CCS Seminar
Yelena Rykalova
Electrical & Computer Engineering, Boston University
FRIDAY - December 14, 2007
12:00 noon
Physics Research Building - Room 595
3 Cummington Street

"QUEUES, LATENCY AND CRITICAL PHENOMENA IN INTERCONNECTION NETWORKS: BEYOND JACKSON’S THEOREM"

The analysis of the network performance as networks of queues is a well-known approach. We apply this method to the multiprocessor network with characteristics, which are different of whose discussed in previous works. We consider networks modeled as a ring and as a 2-dimensional toroidal square lattice of nodes. Each node has two or, respectively, four output buffers and a local processor that generates messages with certain probability per clock cycle per output port. Once a buffer is not empty, the corresponding output port sends out exactly one message every clock cycle.

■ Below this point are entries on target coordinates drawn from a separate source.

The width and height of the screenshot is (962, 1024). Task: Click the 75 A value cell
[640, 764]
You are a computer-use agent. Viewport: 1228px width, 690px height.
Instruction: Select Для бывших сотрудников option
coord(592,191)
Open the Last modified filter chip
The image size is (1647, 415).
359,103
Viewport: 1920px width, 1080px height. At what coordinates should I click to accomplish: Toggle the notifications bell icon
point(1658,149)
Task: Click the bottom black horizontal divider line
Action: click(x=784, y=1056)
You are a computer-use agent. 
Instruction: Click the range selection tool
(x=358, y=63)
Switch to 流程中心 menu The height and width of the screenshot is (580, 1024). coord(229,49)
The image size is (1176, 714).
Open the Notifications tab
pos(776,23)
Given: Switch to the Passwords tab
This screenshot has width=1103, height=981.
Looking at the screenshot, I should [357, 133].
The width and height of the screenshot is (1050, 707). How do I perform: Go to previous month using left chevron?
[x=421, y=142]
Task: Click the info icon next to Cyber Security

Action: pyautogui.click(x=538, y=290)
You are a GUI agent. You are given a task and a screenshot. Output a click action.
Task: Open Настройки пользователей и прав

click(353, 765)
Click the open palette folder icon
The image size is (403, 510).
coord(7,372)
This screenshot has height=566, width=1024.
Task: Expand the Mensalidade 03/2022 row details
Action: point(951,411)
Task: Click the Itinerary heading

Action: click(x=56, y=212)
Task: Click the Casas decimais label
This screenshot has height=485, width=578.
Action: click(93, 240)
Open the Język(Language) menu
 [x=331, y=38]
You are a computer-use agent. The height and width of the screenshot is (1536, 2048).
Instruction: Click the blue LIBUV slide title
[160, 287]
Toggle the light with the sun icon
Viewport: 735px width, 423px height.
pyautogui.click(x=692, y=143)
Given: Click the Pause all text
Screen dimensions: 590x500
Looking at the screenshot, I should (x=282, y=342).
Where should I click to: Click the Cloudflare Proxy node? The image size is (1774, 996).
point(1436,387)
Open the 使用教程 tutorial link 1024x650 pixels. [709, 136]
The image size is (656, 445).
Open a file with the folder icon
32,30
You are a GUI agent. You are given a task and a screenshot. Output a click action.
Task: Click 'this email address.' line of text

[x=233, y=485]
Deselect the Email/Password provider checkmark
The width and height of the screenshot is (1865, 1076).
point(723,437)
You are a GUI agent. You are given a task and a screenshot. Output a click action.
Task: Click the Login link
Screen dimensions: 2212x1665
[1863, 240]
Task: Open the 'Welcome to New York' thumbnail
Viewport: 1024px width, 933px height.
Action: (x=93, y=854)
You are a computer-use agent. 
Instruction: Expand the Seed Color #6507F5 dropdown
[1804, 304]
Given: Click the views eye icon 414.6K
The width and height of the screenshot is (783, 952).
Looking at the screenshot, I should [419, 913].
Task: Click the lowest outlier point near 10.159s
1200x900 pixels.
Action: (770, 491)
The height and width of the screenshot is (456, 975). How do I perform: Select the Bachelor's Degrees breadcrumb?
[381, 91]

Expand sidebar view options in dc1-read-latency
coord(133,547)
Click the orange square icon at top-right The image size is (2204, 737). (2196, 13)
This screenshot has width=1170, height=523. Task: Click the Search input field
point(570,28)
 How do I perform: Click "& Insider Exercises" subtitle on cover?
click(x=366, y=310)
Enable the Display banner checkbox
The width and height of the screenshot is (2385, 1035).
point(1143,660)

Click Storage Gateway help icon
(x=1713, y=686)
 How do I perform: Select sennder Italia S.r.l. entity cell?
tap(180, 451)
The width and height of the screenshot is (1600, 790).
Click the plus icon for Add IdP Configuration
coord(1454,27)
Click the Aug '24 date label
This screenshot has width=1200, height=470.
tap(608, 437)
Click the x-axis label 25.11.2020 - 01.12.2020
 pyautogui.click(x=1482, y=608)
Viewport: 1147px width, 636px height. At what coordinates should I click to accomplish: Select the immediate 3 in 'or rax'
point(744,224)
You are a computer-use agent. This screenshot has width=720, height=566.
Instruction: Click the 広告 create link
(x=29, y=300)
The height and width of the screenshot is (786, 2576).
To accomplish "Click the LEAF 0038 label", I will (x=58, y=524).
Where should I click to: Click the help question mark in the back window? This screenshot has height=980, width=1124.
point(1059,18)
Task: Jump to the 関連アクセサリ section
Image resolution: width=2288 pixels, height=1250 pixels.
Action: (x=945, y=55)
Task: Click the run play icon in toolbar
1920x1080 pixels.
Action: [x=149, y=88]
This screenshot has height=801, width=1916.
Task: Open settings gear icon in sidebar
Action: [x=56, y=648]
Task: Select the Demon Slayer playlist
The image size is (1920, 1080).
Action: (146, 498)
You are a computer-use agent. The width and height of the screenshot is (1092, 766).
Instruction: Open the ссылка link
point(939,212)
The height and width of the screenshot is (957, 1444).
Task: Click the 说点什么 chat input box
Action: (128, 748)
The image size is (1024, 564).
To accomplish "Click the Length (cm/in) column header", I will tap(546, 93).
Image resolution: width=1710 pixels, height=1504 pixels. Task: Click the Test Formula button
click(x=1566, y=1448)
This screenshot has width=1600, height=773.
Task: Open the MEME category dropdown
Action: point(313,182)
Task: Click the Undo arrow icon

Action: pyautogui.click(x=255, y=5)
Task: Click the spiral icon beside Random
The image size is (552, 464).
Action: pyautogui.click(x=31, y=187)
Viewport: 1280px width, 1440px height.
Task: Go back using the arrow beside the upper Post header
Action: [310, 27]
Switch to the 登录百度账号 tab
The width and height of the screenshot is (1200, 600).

First, we consider homogeneous networks. The buffers capacity is assumed to be infinite and every node generates the messages with the same probability l. We derive explicit analytical expressions for the queue length distribution, the average number of messages in buffers, and the latency (average delay) using the assumption that the distribution of network states has a product form. It is shown that the network experiences a phase transition from equilibrium to the saturation regime, and the critical exponent is equal to 1. The critical network load is found and shown to be inversely proportional to the distance between the source and destination. Empirical results obtained by extensive simulations demonstrate an excellent agreement with theoretical predictions and validate the assumption of independent queues (analogous to the mean field theory in statistical physics).

Next, we obtain and discuss theoretical and numerical results for networks with strong correlation between node states: networks with limiting buffers, networks where probability to generate messages is changing depending on the message flow to a particular router. Both networks with heterogeneous activity and those with finite buffers displays a behavior completely different from that of homogeneous activity networks with infinite buffers, once the load approaches the critical value. The emergence of the structure of two phases in a dynamic equilibrium with each other, similar to systems in statistical physics, and non-trivial values of the critical exponent show that we deal with a collective phenomenon, which cannot be accurately described within the framework of the “mean field” theory. Thus, the “independent queues” hypothesis is not valid anymore, and we find ourselves beyond the realm of Jackson’s theorem. An accurate theoretical description of such systems seems to be a very challenging problem.